Key areas of research that may help to address important concerns confronting the disaster mental health field include the following: recording indigenous concepts and terms for describing stress responses and comparing these with international indices for identifying mental health needs; including assessments of a wider range of stress reactions such as complicated grief, separation anxiety, somatoform disorders, anger, hatred and feelings of revenge, impulse-control disorders, and drug and alcohol abuse; identifying more accurately the personal, social, and cultural factors that encourage natural recovery from immediate stress reactions and those that predict chronicity and disability; including assessments of the needs of those with severe neuropsychiatric disorders such as psychosis and epilepsy; adding more precise measures of immediate survival risk (eg, suicidality, risk to others, and inability to cope with daily demands) and family burden associated with various manifestations of mental distress; establishing and including more measures of community strengths (eg, resilience, resourcefulness, cohesiveness, and social capital); including biological as well as social and psychological indices in the search for predictors of outcome for PTSD and related disorders; conducting longer-term follow-up assessments over years after a disaster to determine the trajectory of recovery; developing models of psychological intervention that identify and integrate the most useful elements from traditional and Western approaches; undertaking rigorous intervention studies, ideally drawing participants from baseline epidemiologic samples; and ensuring that investigations are ethically sound and have a strong capacity-building component, fostering the research of local investigators.
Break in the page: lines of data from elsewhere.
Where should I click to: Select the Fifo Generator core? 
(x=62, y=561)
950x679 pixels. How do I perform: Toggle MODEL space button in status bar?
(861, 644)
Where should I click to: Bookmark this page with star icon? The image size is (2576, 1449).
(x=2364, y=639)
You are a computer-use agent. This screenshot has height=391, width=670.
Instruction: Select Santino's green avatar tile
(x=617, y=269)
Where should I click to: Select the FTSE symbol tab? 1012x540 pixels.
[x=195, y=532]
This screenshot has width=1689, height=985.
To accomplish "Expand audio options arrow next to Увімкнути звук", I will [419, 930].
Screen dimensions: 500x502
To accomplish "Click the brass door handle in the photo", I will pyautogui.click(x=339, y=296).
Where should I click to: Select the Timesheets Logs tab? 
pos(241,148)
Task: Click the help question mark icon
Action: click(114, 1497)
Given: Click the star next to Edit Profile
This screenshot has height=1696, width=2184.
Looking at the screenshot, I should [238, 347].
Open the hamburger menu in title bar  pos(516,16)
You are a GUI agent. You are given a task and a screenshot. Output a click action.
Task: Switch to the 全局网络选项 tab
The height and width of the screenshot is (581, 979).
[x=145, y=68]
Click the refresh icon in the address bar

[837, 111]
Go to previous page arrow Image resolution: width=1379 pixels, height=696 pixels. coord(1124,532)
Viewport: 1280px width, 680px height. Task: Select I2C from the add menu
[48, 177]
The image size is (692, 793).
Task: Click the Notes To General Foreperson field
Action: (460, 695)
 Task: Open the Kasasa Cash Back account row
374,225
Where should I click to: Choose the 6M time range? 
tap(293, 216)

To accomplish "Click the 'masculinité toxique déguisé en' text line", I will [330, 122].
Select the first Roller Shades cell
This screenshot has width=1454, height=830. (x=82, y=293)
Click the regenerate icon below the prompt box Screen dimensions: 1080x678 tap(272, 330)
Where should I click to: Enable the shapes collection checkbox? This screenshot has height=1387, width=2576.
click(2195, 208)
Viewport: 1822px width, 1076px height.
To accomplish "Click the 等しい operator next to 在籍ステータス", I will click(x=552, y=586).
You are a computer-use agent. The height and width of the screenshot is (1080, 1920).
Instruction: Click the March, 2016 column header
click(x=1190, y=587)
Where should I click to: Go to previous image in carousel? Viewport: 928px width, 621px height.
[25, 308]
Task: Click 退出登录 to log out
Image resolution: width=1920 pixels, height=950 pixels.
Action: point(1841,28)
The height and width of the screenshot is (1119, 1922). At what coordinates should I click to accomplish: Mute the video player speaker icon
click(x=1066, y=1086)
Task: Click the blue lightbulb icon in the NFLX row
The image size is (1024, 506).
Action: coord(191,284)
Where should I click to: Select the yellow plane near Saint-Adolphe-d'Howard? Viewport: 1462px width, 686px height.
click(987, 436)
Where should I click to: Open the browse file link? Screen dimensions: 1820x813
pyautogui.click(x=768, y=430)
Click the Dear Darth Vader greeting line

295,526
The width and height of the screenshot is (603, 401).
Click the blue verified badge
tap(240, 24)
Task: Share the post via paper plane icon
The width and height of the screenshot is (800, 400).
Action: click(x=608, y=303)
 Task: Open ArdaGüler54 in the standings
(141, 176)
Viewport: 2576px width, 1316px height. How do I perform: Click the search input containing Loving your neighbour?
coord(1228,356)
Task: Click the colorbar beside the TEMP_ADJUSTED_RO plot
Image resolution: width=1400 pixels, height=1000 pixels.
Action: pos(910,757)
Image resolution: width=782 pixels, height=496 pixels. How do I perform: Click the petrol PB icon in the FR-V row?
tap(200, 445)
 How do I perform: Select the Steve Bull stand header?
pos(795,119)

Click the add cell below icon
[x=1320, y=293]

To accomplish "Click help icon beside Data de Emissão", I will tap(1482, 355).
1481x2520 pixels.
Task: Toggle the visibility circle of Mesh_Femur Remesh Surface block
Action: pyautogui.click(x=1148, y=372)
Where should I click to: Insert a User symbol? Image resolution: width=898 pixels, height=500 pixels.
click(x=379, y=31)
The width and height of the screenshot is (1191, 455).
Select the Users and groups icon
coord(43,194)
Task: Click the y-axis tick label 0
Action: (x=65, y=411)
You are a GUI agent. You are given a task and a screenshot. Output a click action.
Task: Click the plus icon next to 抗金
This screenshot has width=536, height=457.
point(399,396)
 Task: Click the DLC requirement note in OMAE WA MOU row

An important focus for future research is to include a wider range of categories of psychological reactions in addition to PTSD, anxiety, and depression, as was done in the studies among survivors of the tsunami.1 - 2 Complex disasters have diverse impacts on the community beyond life-threatening issues.5 Loss of family and social networks results in widespread grief that can become complicated and disabling in a minority of survivors,11 possibly contributing to the poor outcomes in the children studied in Thailand. Although attention to grieving rituals and remembrance ceremonies can limit these adverse outcomes, some individuals may need specific grief therapy. Anger as a reaction to loss and trauma exposure is a common response that can be compounded by communal grievances that recovery needs are not being met in a timely manner.5 Attention to social, material, and economic needs is vital to promoting a sense of trust in the system of care.12 Loss of roles (as parent, worker, provider, community leader, etc) and the attendant threat to the sense of identity5 are invariable, and, as the Thai studies show, the loss of livelihood in particular is a critical factor in maintaining high levels of PTSD, anxiety, and depression in survivors. Unless economic and social reconstruction efforts are effective, survivors may feel helpless, frustrated, and desperate. In addition, systems that confer existential meaning (eg, religion, spirituality, social cohesion, culture)5 are pivotal to the process of recovery in that they promote a sense of faith, hope, and social reintegration. Future research will benefit from examining more closely the extent to which the reestablishment of these broad social functions hastens individual and communal recovery from traumatic stress reactions.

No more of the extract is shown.